A purple shawl, tied up to dry, bellied out in the wind over the side of the ship in a patch of vivid colour. It had a border of gold thread and was of native make. Not that the gold thread itself is made in Madras. It is curious that English manufacturers have tried in vain to make these shawls so that their gold thread shall not tarnish, whereas the gold thread obtained from France does not do so.
On a box in the midst of hubbub, a Mohammedan was praying, bending his body up and down and looking toward the sun.
MUTAMA, A HINDOO BABY.
The following morning we reached very turbid water, thick and yellow, with blue reflections of the sky in the ripples. We could just see the coast of Burmah and about noon caught sight of the pilot brig, and entering the wide Rangoon river, passed a Chinese junk with all sails spread.
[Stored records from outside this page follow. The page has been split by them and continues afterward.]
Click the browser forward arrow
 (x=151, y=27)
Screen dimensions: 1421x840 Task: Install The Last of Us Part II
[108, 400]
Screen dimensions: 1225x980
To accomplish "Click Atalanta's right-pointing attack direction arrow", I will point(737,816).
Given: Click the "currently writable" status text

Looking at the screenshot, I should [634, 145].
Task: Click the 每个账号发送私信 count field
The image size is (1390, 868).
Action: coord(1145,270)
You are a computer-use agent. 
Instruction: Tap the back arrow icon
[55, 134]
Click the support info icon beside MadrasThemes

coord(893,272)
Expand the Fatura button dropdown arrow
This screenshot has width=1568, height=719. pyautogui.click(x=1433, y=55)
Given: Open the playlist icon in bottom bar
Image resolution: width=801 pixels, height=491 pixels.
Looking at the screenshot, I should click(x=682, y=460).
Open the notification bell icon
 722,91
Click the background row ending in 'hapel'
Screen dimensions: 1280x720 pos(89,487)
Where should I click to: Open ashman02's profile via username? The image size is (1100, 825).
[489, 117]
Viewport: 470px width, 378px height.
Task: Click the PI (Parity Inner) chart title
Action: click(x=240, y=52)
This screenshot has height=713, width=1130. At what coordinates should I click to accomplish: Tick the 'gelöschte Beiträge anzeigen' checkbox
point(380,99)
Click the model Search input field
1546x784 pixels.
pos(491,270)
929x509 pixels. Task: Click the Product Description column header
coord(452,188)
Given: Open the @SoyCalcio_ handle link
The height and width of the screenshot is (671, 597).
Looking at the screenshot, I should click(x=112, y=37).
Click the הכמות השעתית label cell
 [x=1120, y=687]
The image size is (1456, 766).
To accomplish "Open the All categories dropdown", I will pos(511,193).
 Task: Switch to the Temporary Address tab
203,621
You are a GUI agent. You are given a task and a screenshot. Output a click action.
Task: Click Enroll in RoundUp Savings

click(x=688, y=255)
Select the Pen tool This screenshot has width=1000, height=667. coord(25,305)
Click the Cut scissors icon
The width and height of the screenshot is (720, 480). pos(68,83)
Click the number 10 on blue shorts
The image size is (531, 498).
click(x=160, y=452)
Now the mats began to go overboard and gulls swooped round the ship. We had passed the obelisk at the mouth of the river when, above a green strip of coast on a little blue hill, the sun shone upon something golden.
"The Pagoda!" I cried, and a pagoda it was, but only one at Siriam where there is a garrison detachment. The Golden Pagoda—the Shwe Dagon—appeared at first grey and more to the north. The water was now as thick and muddy as the Thames at the Tower Bridge. It was full of undercurrents too, and there was a poor chance for anyone who fell in.
Over went the mats, scores and scores and scores of them!